За границей, в эмигрантском издательстве «Петрополис», была опубликована крайне сомнительная вещица того же Пильняка «Красное дерево» — сплошная апология старины, которую надо ломать беспощадно. К «Дереву» подключили и пресловутый роман Е. Замятина «Мы», отвергнутый в стране как клевета на социализм. Дело тут было не только в содержании, но и в самом факте публикации в стане классового врага.
Организуя политическую кампанию, полагал вождь, можно не считаться с «мелочами». С тем, например, что роман «Мы» был написан еще в 1920 году и рукопись отправлена автором в Берлин в издательство Гржебина, действовавшего с разрешения советской власти, при участии Горького, и имевшего отделения в Москве и Петрограде. Можно было опустить и другую «мелочь», ту, что в 20-е годы вообще многие советские писатели печатались в русских издательствах, находившихся в Берлине. (В том же «Петрополисе», к примеру, выходили книги А. Толстого, Федина, Шолохова, Каверина и других.)

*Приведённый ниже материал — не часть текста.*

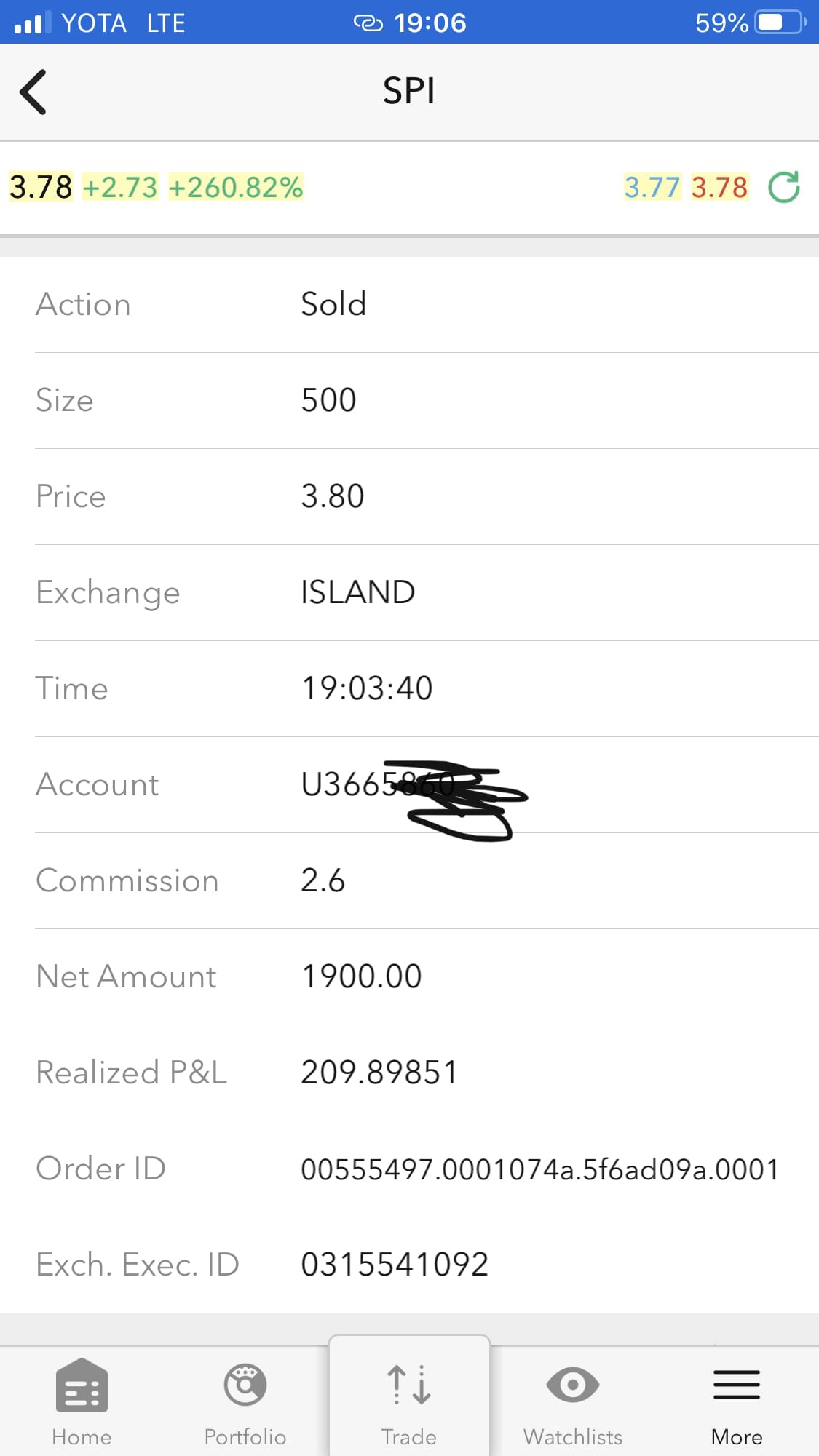Tap the hotspot link icon in status bar
Viewport: 819px width, 1456px height.
tap(368, 23)

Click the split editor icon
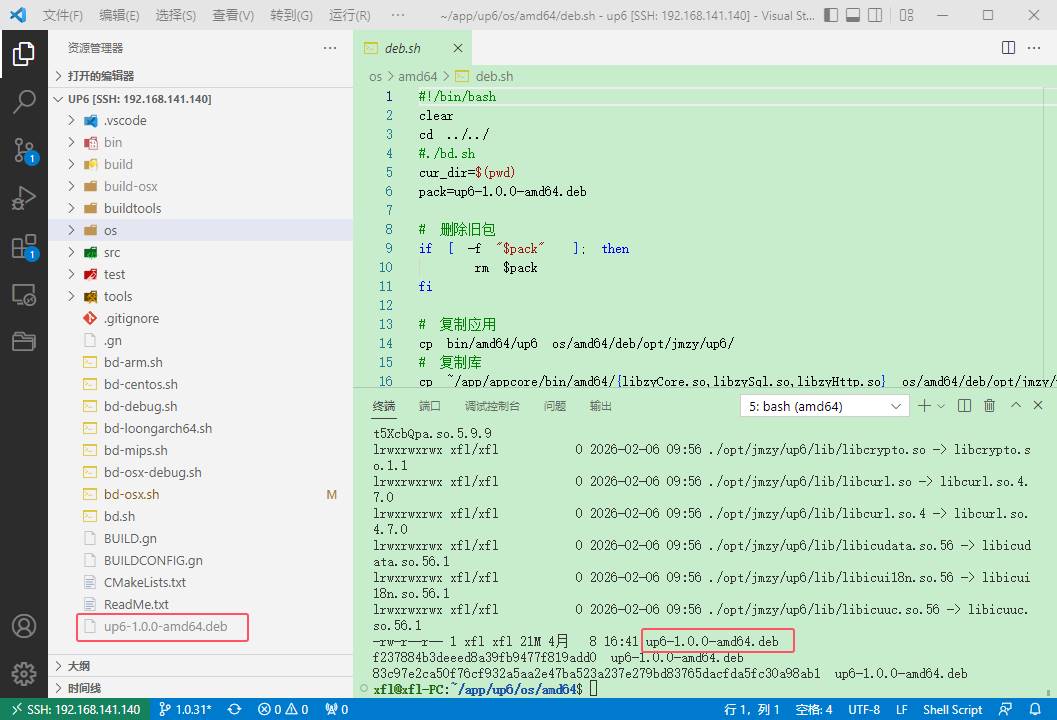pyautogui.click(x=1009, y=48)
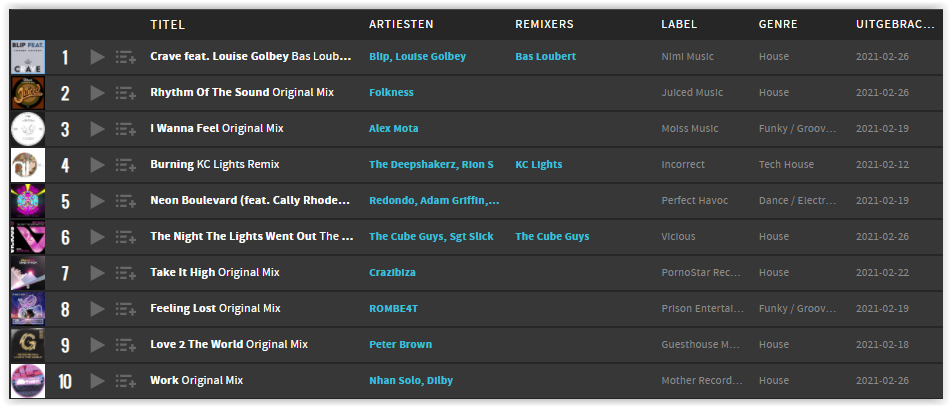The width and height of the screenshot is (951, 407).
Task: Select Tech House genre link
Action: (x=786, y=164)
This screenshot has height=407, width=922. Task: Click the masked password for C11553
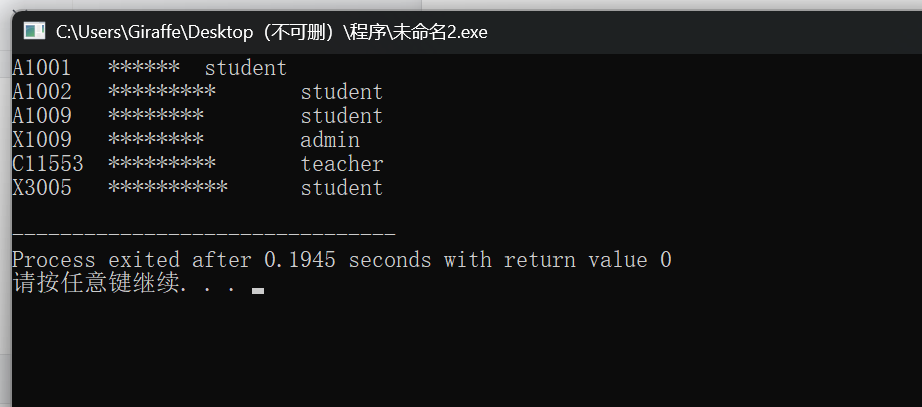coord(162,164)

Наступали новые времена, и пора было кончать с такой «самодеятельностью»! И вот 26 августа 1929 года «Литературная газета» публикует статью Б. Волина «Недопустимейшее явление». Это была сигнальная ракета для атаки. 2 сентября та же газета напечатала уже целую подборку критических материалов о Пильняке. В заметке «Наше отношение» Маяковский, провозгласив, что к литературному произведению относится, как к оружию, заключил: «В сегодняшние дни густеющих туч это равно фронтовой измене». При этом Маяковский демонстративно признавался, что ни «Красное дерево» «(так, что ли?)», ни «другие его повести и многих других не читал».
В том же номере «Литературной газеты» была опубликована заметка следующего содержания: «Для всякого честного советского писателя нет двух мнений по поводу того, что двурушничество недопустимо. Советский писатель не может печататься в эмигрантских изданиях. И советская общественность весьма своевременно, в связи с данным случаем, поставила общий, принципиальный вопрос и подняла кампанию за оздоровление литературных нравов».

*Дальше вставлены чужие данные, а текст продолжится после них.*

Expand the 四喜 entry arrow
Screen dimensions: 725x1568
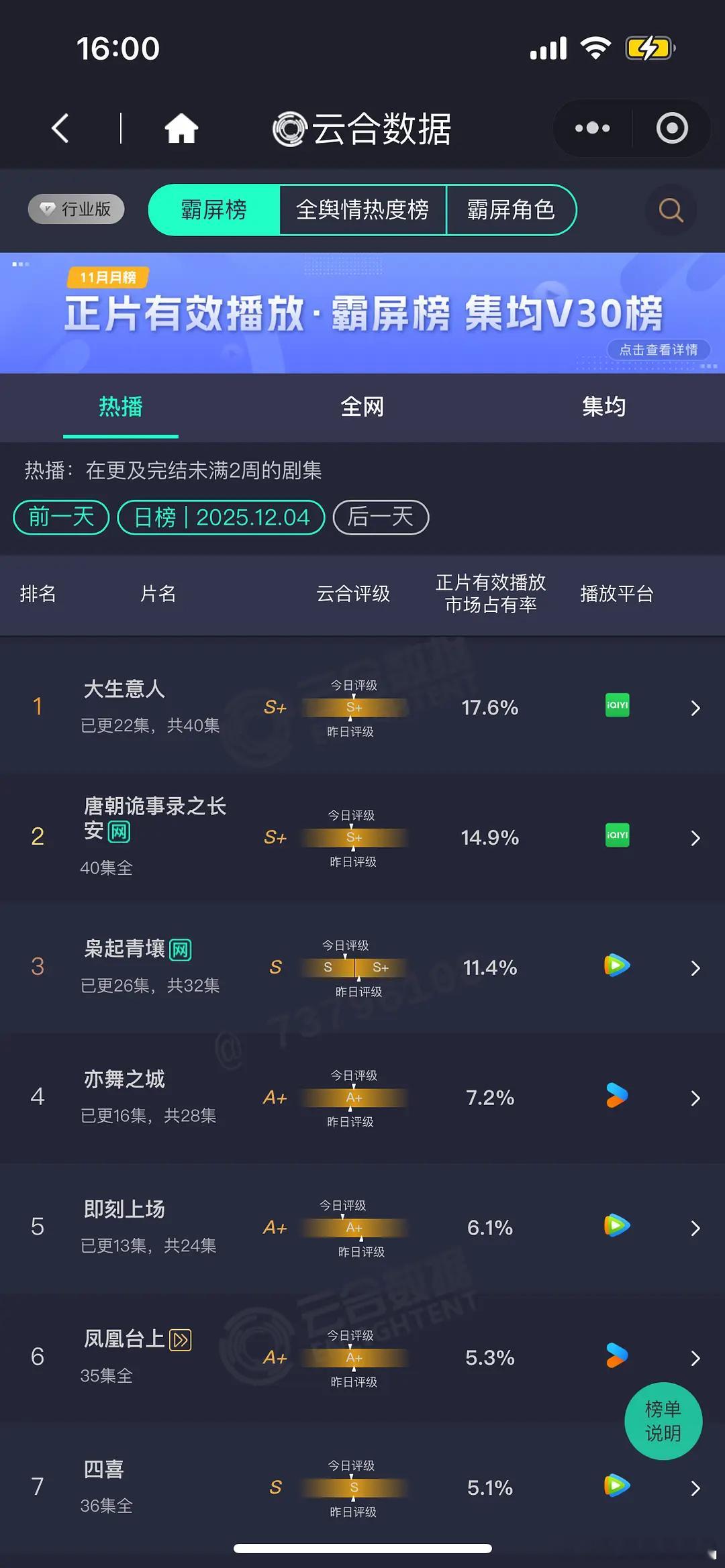695,1488
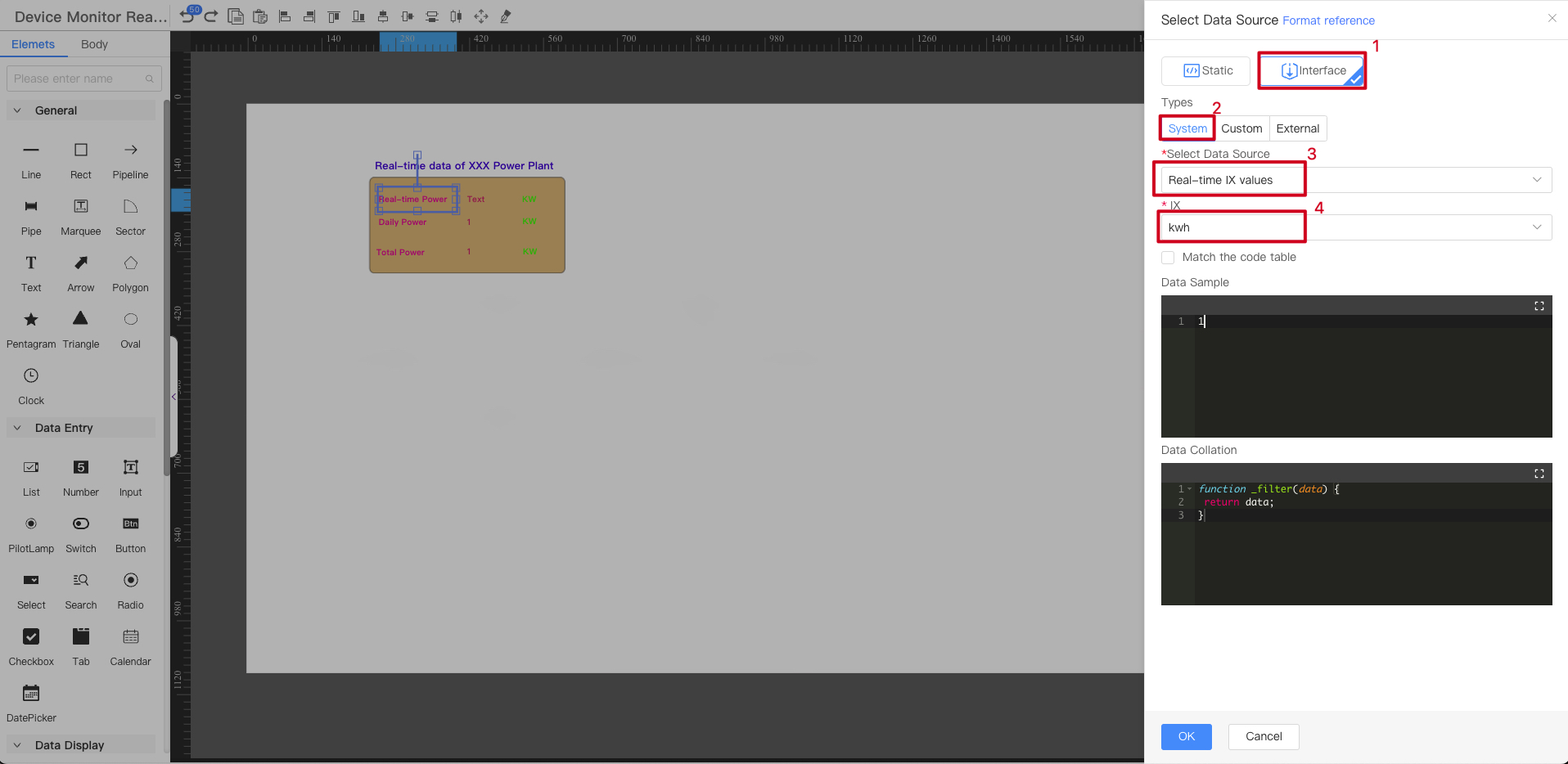Switch to the Body tab
Image resolution: width=1568 pixels, height=764 pixels.
click(93, 44)
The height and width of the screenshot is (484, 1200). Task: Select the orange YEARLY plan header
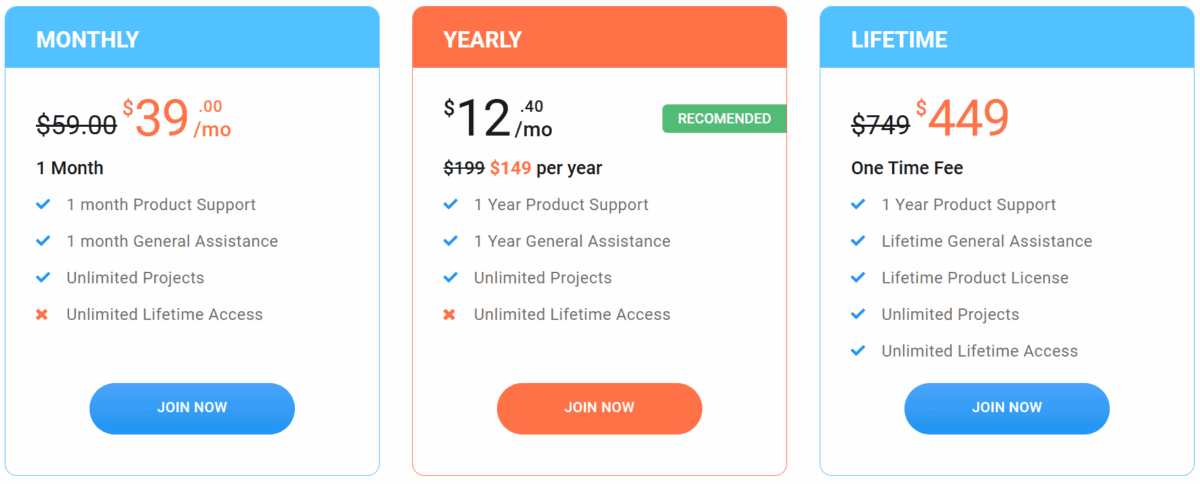point(599,38)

И кто же автор этой гневной заметки, приветствующей «кампанию»? Федор Раскольников! Тот самый, который через несколько лет обратится к Сталину с обличительным письмом по поводу творящихся в стране невиданных преступлений!
Еще через неделю «единодушно» осудили Пильняка многие писатели. Выступили: Вс. Иванов, Н. Огнев, К. Зелинский, В. Катаев, И. Гроссман-Рощин… Были опубликованы постановления правления Союза писателей и письма протеста от объединений «Кузница», «Перевал», от Федерации объединений советских писателей (ФОСП), Всесоюзного общества крестьянских писателей (ВОКП), ЦК работников искусств…

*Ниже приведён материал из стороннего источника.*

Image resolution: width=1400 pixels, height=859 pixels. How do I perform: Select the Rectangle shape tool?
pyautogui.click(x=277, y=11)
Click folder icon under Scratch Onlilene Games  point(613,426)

Интеллигенцию начали — и весьма успешно — приучать учинять расправу над ее же представителями, которые были неугодны власти.
Еще через неделю, 15 сентября, состоялось экстренное собрание Всероссийского Союза писателей. Организацию решено было переименовать в Союз советских писателей, а Пильняка сместить с председательского поста. Не забыло собрание послать и приветствие Первой московской областной партконференции.
Итак, все шло как нельзя лучше!..
И вдруг — кто бы мог ожидать! Гром средь ясного неба! Горький публикует в «Известиях» статью с многозначительным заголовком: «О трате энергии».
Горький писал в ней: «Я всю жизнь боролся за осторожное отношение к человеку, и мне кажется, что борьба эта должна быть усилена в наше время и в нашей обстановке, когда и где начинает перерабатывать действительность новый человек, выдвиженец из массы… Достаточно ли осторожно относимся мы к этим людям, достаточно ли умело ценим их работу, способности и не слишком ли сурово относимся к их ошибкам, к их поступкам?.. Умеем ли мы воспитывать помощников, вести за собой попутчиков? Мне кажется, не умеем. Хвастливые заявления о том, что „обойдемся и без попутчиков“, неубедительны. У нас образовалась дурацкая привычка втаскивать людей на колокольню славы и через некоторое время сбрасывать их оттуда в прах и грязь».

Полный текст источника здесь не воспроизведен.